A hole behind, Hubbard birdied the par-5 15th to get to 19-under for a one-shot lead. But Snedeker then pulled off the shot of the tournament at the par-3 17th. His birdie putt from about 20 feet dropped, and the two players were tied yet again.
“I was really mad walking to the 17th tee,” Snedeker said, “and I told myself to kind of get my head out of my putt and get going. I hit a great 7-iron and kept telling myself, ‘I’m the best putter in the world, I’m rolling it great. Get out of your own way and let it go.”
Finally at the 18th hole, Snedeker blinked, hitting his “worst shot of the week” far right, forcing him to chip back the fairway; a poor third shot left him 18 feet left of the flag and he missed the putt to fall back to 18-under.
“I really thought I had to par the last hole to win, and I got way too quick, too excited,” he said. “(Then) I hit a bad wedge shot. Hit a great putt, thought I’d made it (but) it kind of leaked out.” At that point, “I thought I lost my chance.”
But back at the 16th, an admittedly nervous Hubbard left his 20-foot birdie putt about six feet short … then missed that and made bogey, creating yet another tie. Then came his own pushed tee shot at 18, forcing him, too, to punch out and hit a third shot to the green that came up 25 feet short of the pin. When his potential tying putt missed left, spectators audibly sighed at Hubbard’s disappointment.
Snedeker, trying to stay calm on the driving range as he waited for Hubbard to finish, believed he still had that chance. “Those last three holes, on Sunday when things are on the line, they get a lot harder,” he said.
Thrilled to get the victory, Snedeker said he felt for Hubbard. “Unfortunately, Mark wasn’t able to kind of finish his round off,” he said. “I feel terrible for him.” But, he added, “I’ve been there a thousand times, it seems like. I hope he learned a lot from today, and hopefully he wins out here soon.”
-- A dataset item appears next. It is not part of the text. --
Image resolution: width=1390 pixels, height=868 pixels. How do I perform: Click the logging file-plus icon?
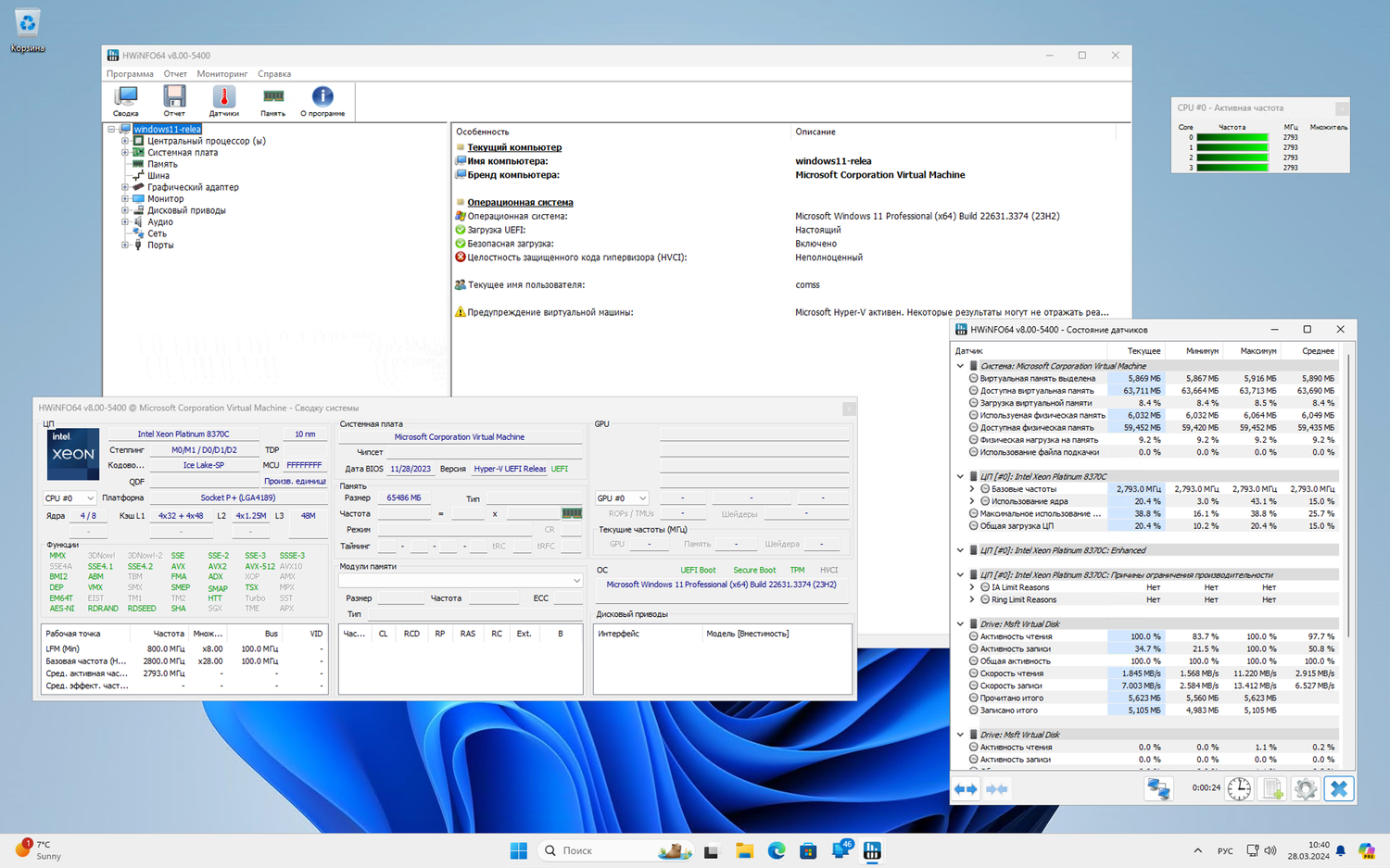click(x=1272, y=789)
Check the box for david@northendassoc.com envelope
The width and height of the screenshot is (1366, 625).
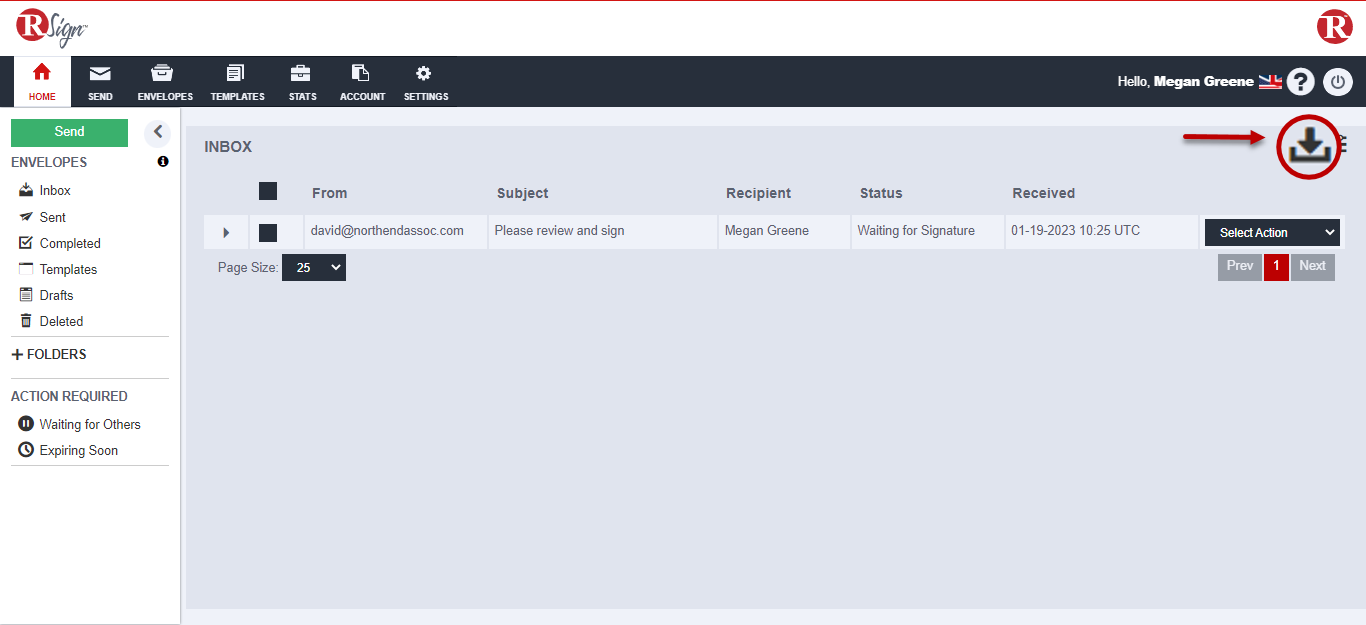(x=268, y=232)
Snedeker was still dealing with emotions after his round was in the books. Asked what the win meant to me, he teared up once more.
“I knew you would make me cry,” he told a questioner. “It means everything. To not have my (PGA Tour) card the last couple of years … to be struggling to do what I
love, to still have a passion to play this game the way I want to play it and show people I can still do it …
“I knew I was playing well. Hopefully it shows my family, my kids, something. Ten wins out here is an accomplishment. Something I’m very proud of.”
Something worth getting emotional about.